This is exactly what checks the equality between $i+j$ and $2k$.
If, instead, you would change the transition so that it will always do this transition (Notice, this is a nondeterministic PDA!), then the PDA will accept any word that reaches this state while not "dying out" in the middle of the run. If you will think about it - this is exactly the change you need to also accept words with $i+j\ge 2k$.

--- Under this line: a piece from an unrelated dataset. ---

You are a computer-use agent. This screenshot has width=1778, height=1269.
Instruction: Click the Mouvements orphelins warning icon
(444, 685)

Maybe your grammar for the equality in the condition looks something like this (only the productions):
$$ S\rightarrow aS'c | aB'c, \ \ B' \rightarrow bB |b, \ \ S' \rightarrow aS | aB, \ \ B \rightarrow bB'c $$
This supposes that $i$ and $j$ must be at least one. The primed nonterminals say that we have an odd $(i+j)$, the nonprimed ones say that this number is even. $(i+j)$ must be even in accepted words, so can only terminate with productions from the primed versions, which add one more symbol to make $(i+j)$ even. The $c$ are added via the productions from the nonprimed nonterminals.

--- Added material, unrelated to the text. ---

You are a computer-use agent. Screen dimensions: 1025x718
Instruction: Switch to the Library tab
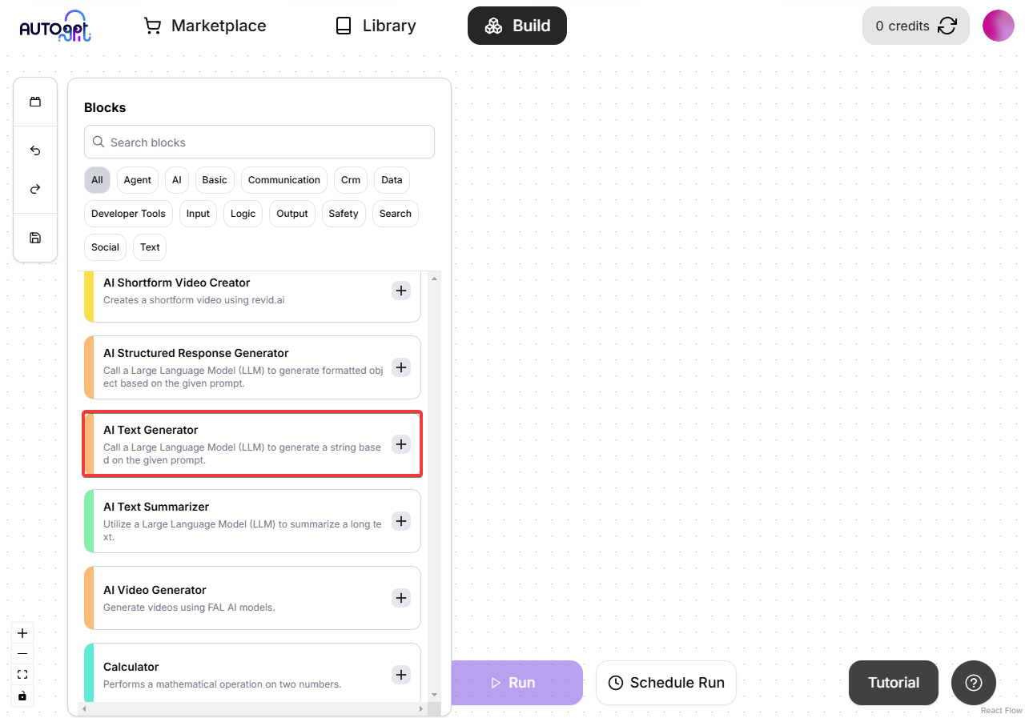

Now if we add the possibility to produce additional $a$ and/or $b$ via the rules $S\rightarrow aS$ and $B\rightarrow bB$ and the same for the primed versions we can get $i+j> 2k$.
If it was i + j >= k: You first produce a’s and c’s in pairs, then b’s and c’s in pairs, then some more b’s. But it’s i + j >= 2k, so you need 2 a’s and b’s for every c.
To do this we start producing two a’s and one c in pairs. Then we can add a single a and are done. Or we optionally add ab and c, then bb and c in pairs, then more single b’s. In summary:
S -> aaSc
S -> a
S -> X
S -> abXc
X -> bbXc
X -> Y
Y -> bY
Y -> eps
You can easily see that the result is $a^ib^jc^k$, that i and j can be any integers, and that for each c, we produce at least two of a and b.
For some practice, write a grammar for the case 2i + j >= 3k. You just need to be very careful with the details.